▶ **What is needed**
Among the lines below, output only those between the line holding "Image resolution: width=1024" and the line holding "Task: Tap Grok icon beside Follow button", inclusive, exactly as written and with no pictures.

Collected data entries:
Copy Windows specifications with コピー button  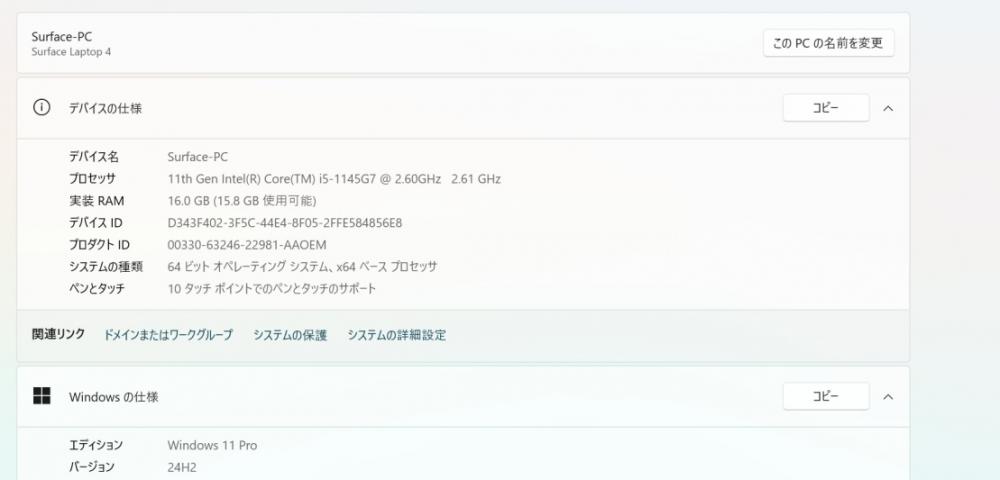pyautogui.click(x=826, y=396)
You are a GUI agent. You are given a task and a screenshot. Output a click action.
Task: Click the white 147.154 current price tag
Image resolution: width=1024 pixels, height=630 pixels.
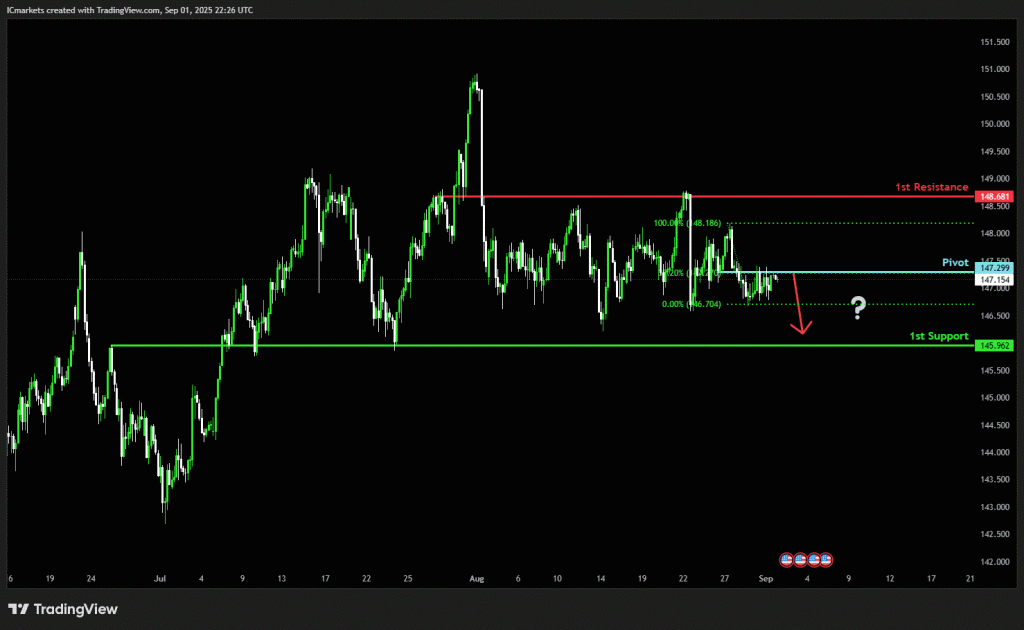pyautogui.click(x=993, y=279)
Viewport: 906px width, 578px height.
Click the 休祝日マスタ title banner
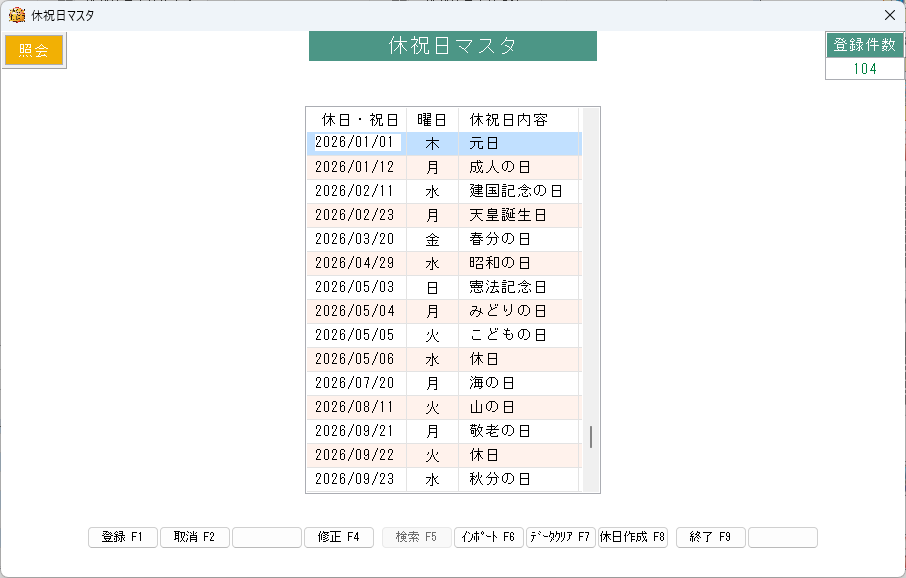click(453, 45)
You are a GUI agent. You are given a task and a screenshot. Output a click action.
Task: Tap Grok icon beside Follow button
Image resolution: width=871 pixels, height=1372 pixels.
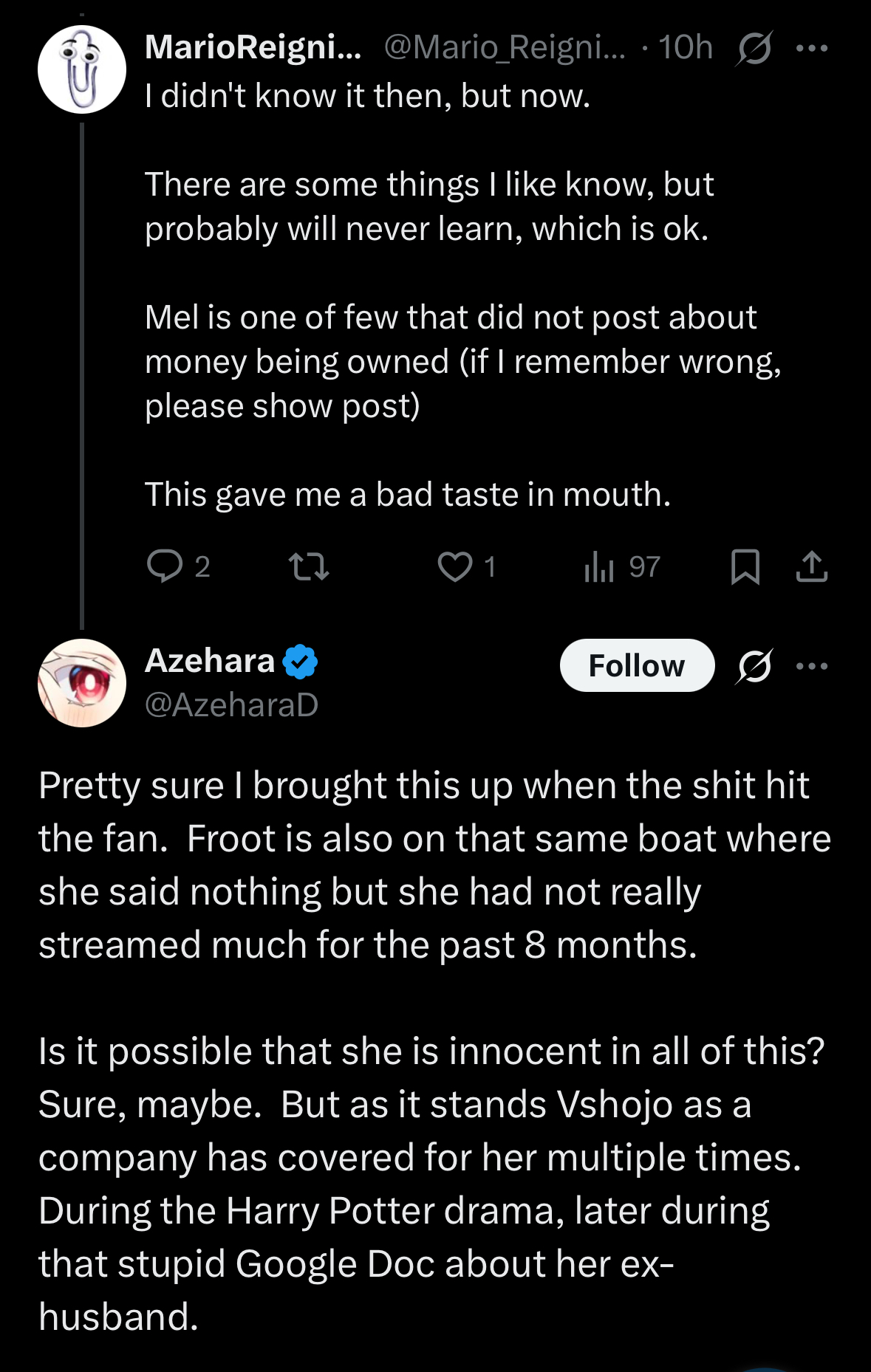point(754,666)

▶ **Solution to this problem**
Image resolution: width=1024 pixels, height=630 pixels.
pyautogui.click(x=993, y=279)
Viewport: 906px width, 578px height.
Click the 休祝日マスタ title banner
click(453, 45)
You are a GUI agent. You are given a task and a screenshot. Output a click action.
Task: Tap Grok icon beside Follow button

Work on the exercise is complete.